9 de maio de 2017

Vagabundagem espiritual.

A.W.Tozer

O homem carnal rejeita a disciplina de tais compromissos. Ele diz: "Quero ser livre. Não quero ter qualquer voto sobre mim. Não creio nisso. Isso é legalismo". Bem, deixe-me apresentar o quadro de dois homens. Um deles não fez voto algum. Ele não aceita qualquer responsabilidade desse tipo. Ele quer ser livre. E ele é livre, em certa medida - assim como um vagabundo é livre. O vagabundo é livre para sentar-se num banco de jardim de dia, dormir sobre um jornal à noite, ser posto para fora da cidade na manhã de quinta-feira e voltar e subir pelas escadas rangentes de alguma pensão na quinta à noite. Esse homem é livre, mas também é inútil. Ele apenas ocupa um lugar no mundo, cujo ar respira. Examinemos agora outro homem - talvez um presidente, ou primeiro-ministro ou qualquer grande homem que carrega sobre si o peso do governo. Homens assim não são livres. 

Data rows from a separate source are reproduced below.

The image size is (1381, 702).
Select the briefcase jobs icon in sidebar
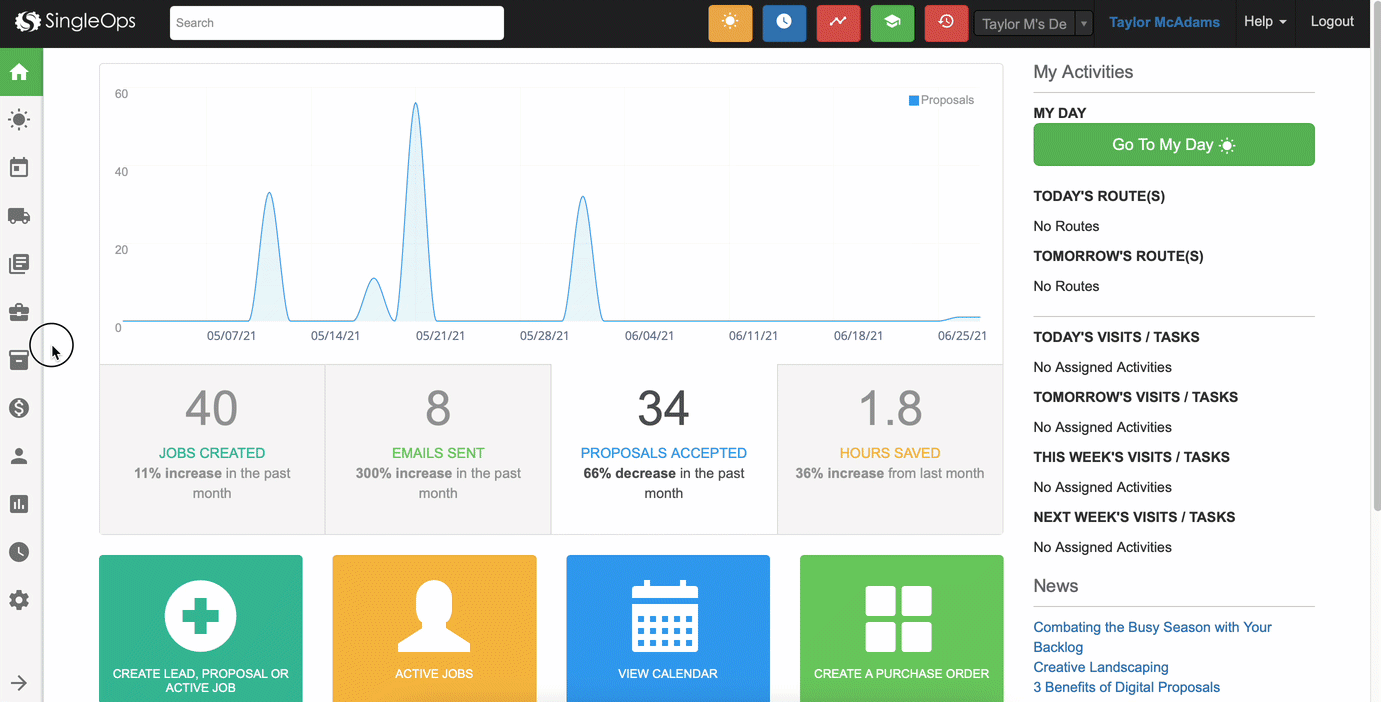coord(20,311)
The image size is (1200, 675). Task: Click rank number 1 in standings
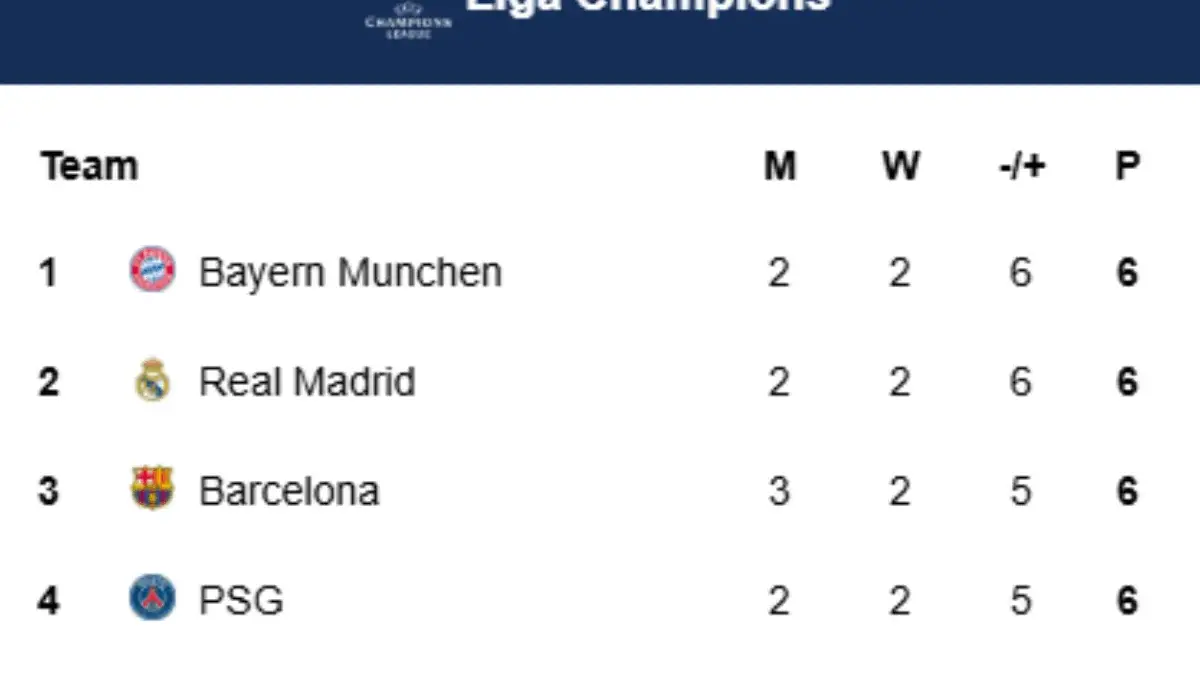(x=48, y=272)
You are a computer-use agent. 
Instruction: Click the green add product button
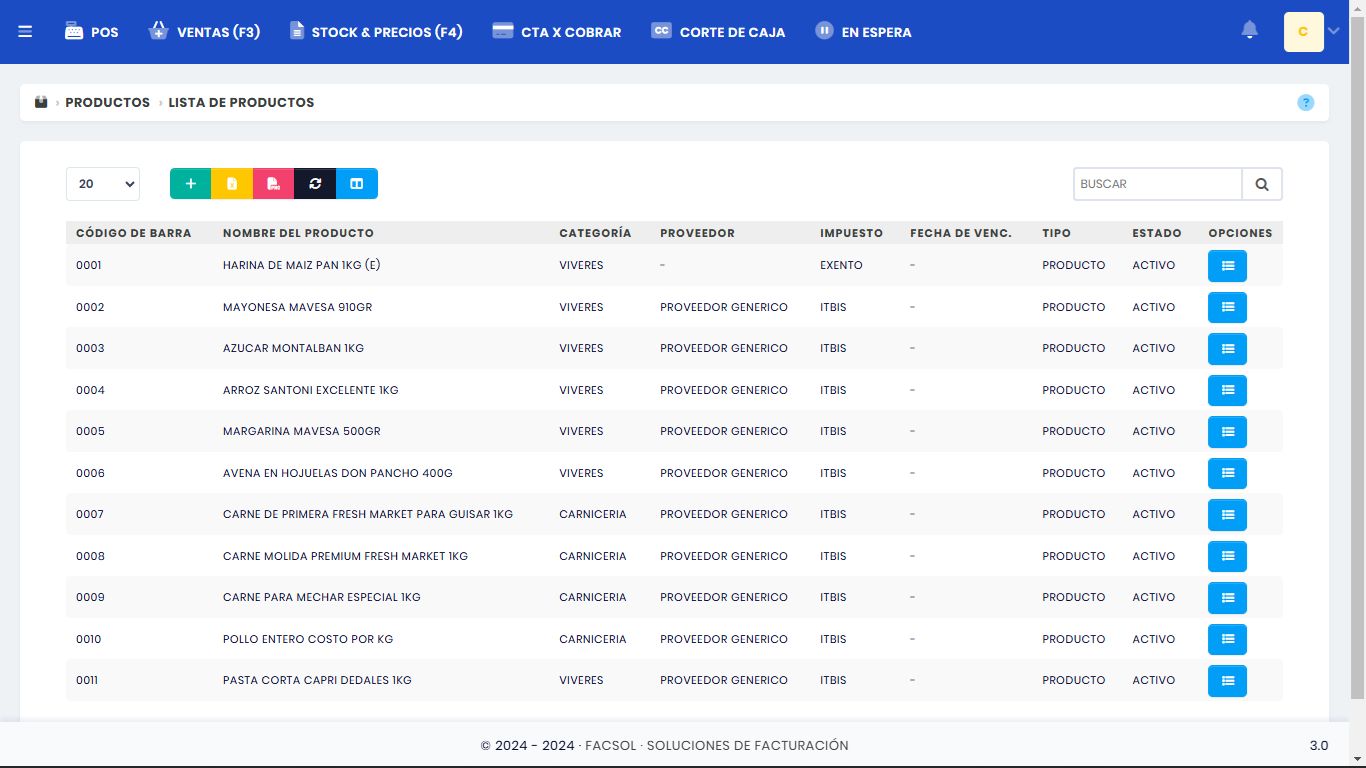(190, 184)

Porém, com o sacrifício de sua liberdade demonstram poder. Caso insistam em ser livres, poderão sê-lo, mas apenas como o vagabundo. Escolheram, porém, estar amarrados. Há muitos vagabundos religiosos no mundo que não querem estar amarrados a coisa alguma. Eles transformaram a graça de Deus em libertinagem pessoal. As grandes almas, entretanto, são aquelas que se aproximam reverentemente de Deus compreendendo que em sua carne não habita bem algum. E sabem que, sem a capacitação dada por Deus, quaisquer votos feitos seriam quebrados antes de o sol se pôr. Não obstante, visto que crêem em Deus, com reverência assumem certos votos sagrados. Esse é o caminho para o poder espiritual. Sendo assim, há cinco votos que tenho em mente, que será bom fazer e observar: 1) Trate Seriamente com o Pecado; 2) Não Seja Dono de Coisa Alguma; 3) Nunca se Defenda; 4) Nunca Passe Adiante Algo que Prejudique Alguém; 5) Nunca Aceite Qualquer Glória.

TOZER, A.W. Os Cinco Votos para obter poder espiritual. São Paulo: Editora dos Clássicos, 2004.